Data Workers Fight Back

February 21, 2026

by Adele

Worldwide, over 500,000 content moderators work for global internet corporations. On platforms, especially social media, they view and evaluate images, videos and text flagged by users and automated systems as possibly violating the rules. Workers can delete violent, abusive, obscene, or offensive content. They also classify it to train algorithms to recognize harmful imagery. Algorithms in social media are used in artificial intelligence (AI) determining how content is displayed to users. The dictionary defines AI as the ability of a digital computer to perform tasks commonly associated with intelligent beings. The idea is for AI to eventually perform content moderation and other tasks without human help, but it is controversial to what extent this is possible.

AN OPPRESSIVE OCCUPATION

Content moderation is performed by an increasingly female and young adult workforce in low-income countries, especially in the Global South. CC BY 4.0

There are data workers training AI for numerous uses ranging from medicine to engineering. Content moderation, as a specific type of data work, is performed by an increasingly female and young adult workforce in low-income countries, especially in the Global South. These include India, the Philippines and countries in Latin America, the Middle East and Africa. These workers experience extreme post-traumatic stress impacting their lives long after employment ends. Workers sign non-disclosure agreements not to discuss content with family or friends. This is an obstacle to organizing and informing the public about their oppression.

Milagros Miceli, a sociologist, created and runs the Data Workers’ Inquiry (DWI). Its website says it is a “joint project of DAIR Institut, Weizenbaum Institut, and TU Berlin.” DWI “brings together experts in sociology, political science, philosophy, and labor studies to uncover the hidden labor behind AI, to challenge the status quo and push for change.” It “is a global, radically participatory research initiative spanning nine countries across five continents. Here, data workers themselves become community researchers, identifying urgent issues, formulating their own questions, and choosing the formats that best tell their stories: zines, documentaries, comics, essays, podcasts, and animations can be downloaded from the project repository.”

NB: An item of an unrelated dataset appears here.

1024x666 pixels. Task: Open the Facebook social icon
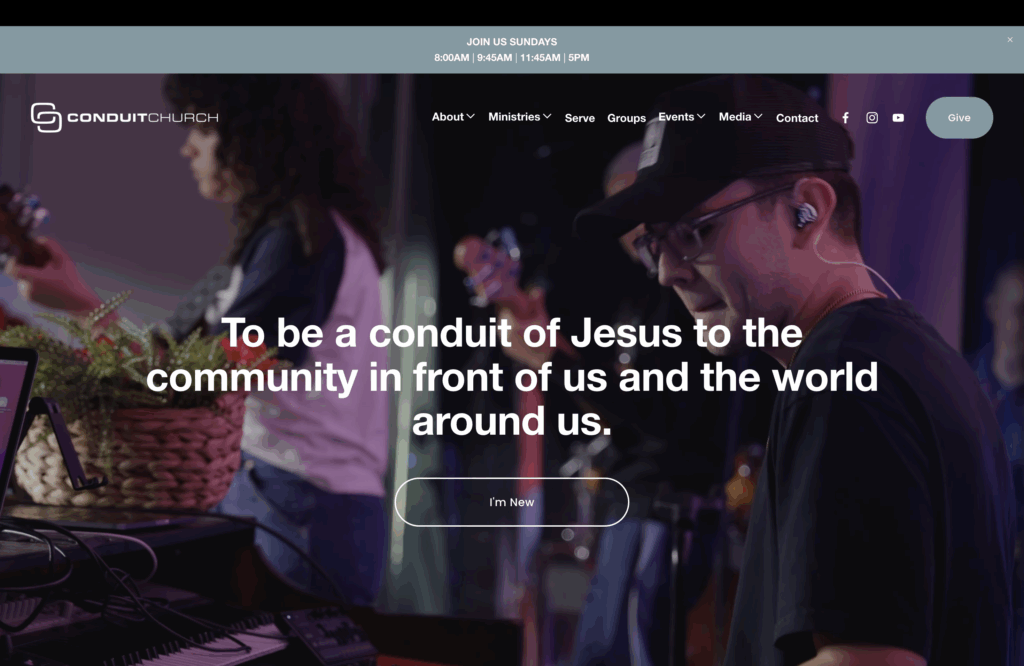(x=845, y=118)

DWI adapts Karl Marx’s 1880 Workers’ Inquiry to data workers. Originally 100 questions, this was a tool for industrial and agricultural workers describing their work and their oppression. The answers were published and used to help workers organize for change. DWI’s website includes workers’ articles describing harrowing working conditions as well as the impact of constantly viewing violent material. These are also described in Miceli’s 2024 documentary “Humans in the Loop” and her 2025 study on the psychological effects of this job on workers.

EXPLOITATION MASQUERADES AS OPPORTUNITY’

Fasica Berhane Gebrekidan, a DWI member, was illegally fired for starting a union. After she described the psychologically damaging work for a television documentary, people contacted her asking how to be hired. She stated, “That’s how desperate joblessness in Africa has become, so dire that people are willing to risk their wellbeing for a paycheck. When unemployment hits 40% in Africa, people don’t hear warnings, they hear salaries in USD. That’s the calculus of late-stage capitalism: exploitation masquerades as opportunity.”

In the past few years, content moderators and other data workers have organized unions in spite of tech companies’ attempts to stop them. They use the same new internet technology to convey information to the public through websites, media, and newsletters. New social justice organizations like DWI and Foxglove, composed of academics and legal experts, do the same.

Their activism exposes new issues. Moderators describe management pressure to not classify material showing child abuse and trafficking as harmful. Social media content incites violence worldwide, even in wars. A petition before the Kenyan High Court is challenging Meta/Facebook for allowing incitement of violence in the Ethiopian war.

Content moderators demand acknowledgement that their job is hazardous, just as other work can be physically dangerous. Along with higher pay, they want psychological counseling. Some view their work as necessary to protect their communities from harmful images. Others emphasize the trauma inflicted by affluent countries on themselves as part of their communities.

The new computer technology creates new types of work and new forms of oppression. Workers still fight to control their work and how it is performed. They still find community and new solutions by organizing. The work we perceive as performed by computers is often performed by humans. It is important to listen to their experiences and keep up with scientific developments that affect all our lives.

2 thoughts on “Data Workers Fight Back

  1. It’s ridiculous that data workers would have a gag order against discussing the content they have to moderate.
    This article revealed a new angle of global capitalism for me. Tech companies are booming (or bubbling) on the stock market and they go to the global South to employ the most vulnerable workers and pay them cheaply to do the daily grind work to keep social media functioning. And workers are eager to take these jobs to keep up with the prices of basic goods needed to remain fed.

  2. Yes, I’m sad to say I once again learned more about the horrible things people do to other people while writing this. And, also learned how capitalism makes the whole thing even worse. Then, their managers retaliate against the workers and try to stop them from talking. A good thing in all of this is that the workers are organizing and putting Marx’s ideas into practice.